Education had got her nowhere. Or rather, not where she thought it would, and nowhere near where she wanted to be. In 40s Birmingham, where bombs fell like roof tiles and her schoolboy brothers were sent packing, pronto, she forged her way through a degree. History with Classics. She learnt her Ovid from her Homer, her Saxe-Coburgs from her Saxe-Altenburgs, her Hastings and her Waterloo. All the while she listened anxiously for news of her nurse sister, and angrily threw away the guilt-trip letters she received from her. 1945 heralded an award for her dissertation, eclipsed by her sister’s Military Medal, marriage to a cocky young soldier (who went into his father’s business which made washing machines) pregnancy, swollen ankles and suddenly a house to clean.
By 1952, the kids were either making extra work or worrying her, she was bored with new silk stocking gifts from her otherwise white-wash husband, and the Times crossword was no longer sufficient to fill her brain. So one evening she made herself up like the woman on the front of her cookery books. The blonde, brunette, set-curls, beaming lipstick, poreless, straight-button-nosed, blue green hazel eyed enchanting woman, gazing jauntily from every cover. She set her features into that seductive hungry-tongued recipe and went to dances with her best friend from down the road. Hooked a man who could read Latin and knew about the French Revolution, and loved him in secret, in passion, in backstreet rooms-to-rent, for exactly a year.
Then guilt overwhelmed her and she cut him off – trudged back to her housewife life of laundry and trying to love her husband’s Poirot-moustache. And at that moment (she said to me once, looking straight at my eyes across her mug of strong brown tea) she decided to eat Time. To chew it up and swallow it right down, digest it into tiny bits that she could comprehend one at a time, and not have to relate anything to anything else, or find lines of cause and effect in her life, or make any heart-plucking comparisons.

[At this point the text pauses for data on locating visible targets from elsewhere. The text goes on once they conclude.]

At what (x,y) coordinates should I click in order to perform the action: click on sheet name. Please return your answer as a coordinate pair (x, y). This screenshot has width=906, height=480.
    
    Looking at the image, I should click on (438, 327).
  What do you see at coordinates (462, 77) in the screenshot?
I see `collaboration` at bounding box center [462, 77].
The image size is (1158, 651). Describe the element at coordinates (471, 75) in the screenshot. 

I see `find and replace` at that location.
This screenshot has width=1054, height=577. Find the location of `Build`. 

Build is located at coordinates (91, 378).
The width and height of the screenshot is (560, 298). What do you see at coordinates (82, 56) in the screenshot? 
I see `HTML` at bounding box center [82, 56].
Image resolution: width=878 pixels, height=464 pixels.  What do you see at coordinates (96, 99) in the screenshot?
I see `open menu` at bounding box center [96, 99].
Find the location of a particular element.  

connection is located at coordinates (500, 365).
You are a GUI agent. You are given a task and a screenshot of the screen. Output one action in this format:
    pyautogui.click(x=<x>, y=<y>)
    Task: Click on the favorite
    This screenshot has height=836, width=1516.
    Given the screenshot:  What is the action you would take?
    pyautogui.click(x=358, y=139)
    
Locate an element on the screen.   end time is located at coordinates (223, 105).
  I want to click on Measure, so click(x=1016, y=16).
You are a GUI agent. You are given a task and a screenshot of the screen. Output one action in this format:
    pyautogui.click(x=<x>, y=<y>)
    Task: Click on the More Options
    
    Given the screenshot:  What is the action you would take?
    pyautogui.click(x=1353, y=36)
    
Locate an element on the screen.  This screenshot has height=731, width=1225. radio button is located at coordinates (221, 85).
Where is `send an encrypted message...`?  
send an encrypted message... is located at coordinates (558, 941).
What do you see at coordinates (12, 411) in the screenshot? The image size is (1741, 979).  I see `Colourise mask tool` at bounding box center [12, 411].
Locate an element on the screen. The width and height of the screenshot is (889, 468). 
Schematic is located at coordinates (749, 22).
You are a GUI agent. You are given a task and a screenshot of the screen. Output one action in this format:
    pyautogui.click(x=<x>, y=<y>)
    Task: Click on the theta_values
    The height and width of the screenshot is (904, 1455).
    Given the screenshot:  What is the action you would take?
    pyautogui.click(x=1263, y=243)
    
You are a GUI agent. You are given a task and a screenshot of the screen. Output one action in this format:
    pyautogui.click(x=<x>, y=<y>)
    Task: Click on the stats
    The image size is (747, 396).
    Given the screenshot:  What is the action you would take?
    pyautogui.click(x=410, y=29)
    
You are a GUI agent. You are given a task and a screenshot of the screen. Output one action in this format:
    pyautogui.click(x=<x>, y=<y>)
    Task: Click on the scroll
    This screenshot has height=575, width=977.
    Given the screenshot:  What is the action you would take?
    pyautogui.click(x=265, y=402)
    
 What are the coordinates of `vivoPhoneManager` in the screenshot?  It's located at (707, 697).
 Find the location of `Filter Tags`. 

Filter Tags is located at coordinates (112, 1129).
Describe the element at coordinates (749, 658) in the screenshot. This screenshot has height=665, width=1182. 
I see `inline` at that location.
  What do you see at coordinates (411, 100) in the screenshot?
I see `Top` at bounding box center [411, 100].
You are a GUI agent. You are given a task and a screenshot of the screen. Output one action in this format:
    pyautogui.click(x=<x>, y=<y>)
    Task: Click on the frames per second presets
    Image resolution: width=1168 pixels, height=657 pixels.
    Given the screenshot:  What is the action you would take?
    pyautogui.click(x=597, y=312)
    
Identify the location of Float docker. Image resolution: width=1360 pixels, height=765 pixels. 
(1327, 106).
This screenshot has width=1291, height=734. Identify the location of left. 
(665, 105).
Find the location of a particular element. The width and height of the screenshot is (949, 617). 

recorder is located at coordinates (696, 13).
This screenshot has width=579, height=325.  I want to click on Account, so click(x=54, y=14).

She told me all this is one of her most lucid moments. Without her furrowed brow of complaint and knee-slapping cackle that punctuate her usual torrent of gossip. And I’d really like to think that maybe she wasn’t senile. Maybe that day in an Erdington pub, or on a bench in Sutton Park, when she must have said goodbye to him for the last time, she really did sift Time with her slender fingers, gulp down the best bits, and forget. Forget the in-between stuff. Blissfully forget.